Thin film solar cells are lightweight and flexible, but are often made from materials that aren't quite eco-friendly. Researchers at Georgia Tech and Purdue have produced organic PV cells attached to plant-based cellulose nanocrystal substrates, which can be recycled at the end of their lifespans. This process could decrease both the cost and the environmental footprint of solar cells.

Solar cells are semiconductors, and as such, their production isn’t exactly environmentally-friendly. It’s not as bad as some solar skeptics would have you believe – it takes one to three years for a photovoltaic (PV) panel to generate enough energy to offset the carbon footprint of making the panel itself. Still, it would be nice if they could be made with a cleaner process.

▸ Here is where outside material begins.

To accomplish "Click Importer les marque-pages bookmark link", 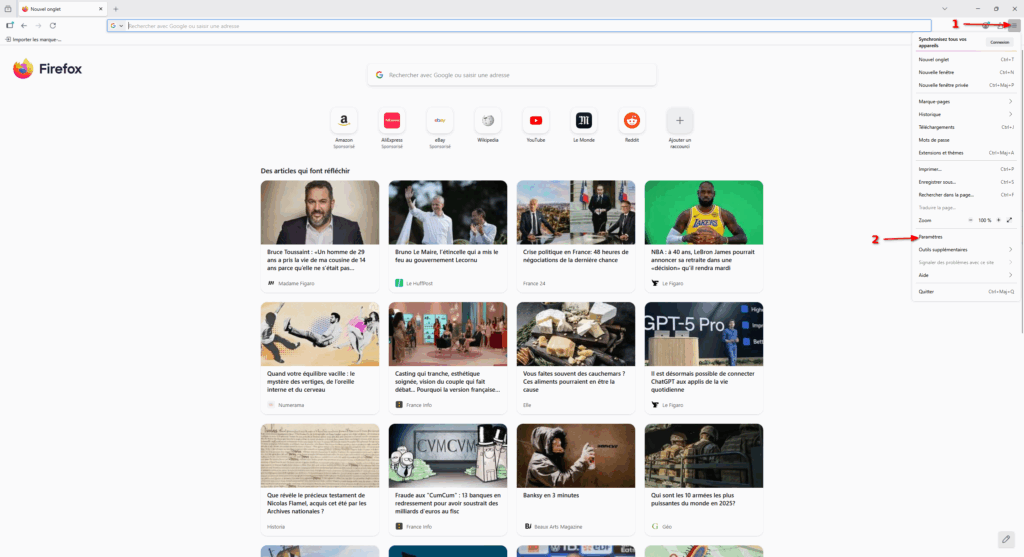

Researchers at Georgia Institute of Technology and Purdue University have created polymer photovoltaic cells attached to transparent cellulose nanocrystal substrates derived from plant matter, enabling the solar cells to be produced from inexpensive organic materials. But don’t worry about deforestation resulting from PV panel production – the process works with almost any plant matter, including byproducts like sawdust and grass clippings. As an added bonus, the cells are water soluble, so they can be easily recycled at the end of their lifespans. And no, they won’t melt in the first rainstorm; they’ll be covered with an eco-friendly protective coating. Here’s what one looks like:

Image: Georgia Tech Center for Organic Photonics and Electronics

The cells that they created are only 2.7% efficient, roughly one-fifth of a commercial PV panel today. Still, it’s much higher than other cells produced with organic materials. Georgia Tech Professor Bernard Kippelen, who led the study, says, “Our next steps will be to work toward improving the power conversion efficiency over 10 percent, levels similar to solar cells fabricated on glass or petroleum-based substrates.” He suggests that further optimizations may produce cells with an efficiency that rival glass-mounted silicon PV cells.

It seems unlikely to me that these organic cells will replace the rigid PV panels that we see on rooftops and solar farms. Even though I’m confident that they’ll improve the efficiency of organic PV devices, semiconductor-based PV cells are also showing improvements. Still, it’s good to see inexpensive, eco-friendly materials being added to the PV arsenal. While solar farms and rooftops might continue to use rigid PV panels, those applications have longer lifespans. Organic PV cells can be used to power devices with expected lifespans of 5 years or less and where lightweight flexible PV cells are needed. Does anyone expect to use their current cell phone for the next 25 years? Didn’t think so.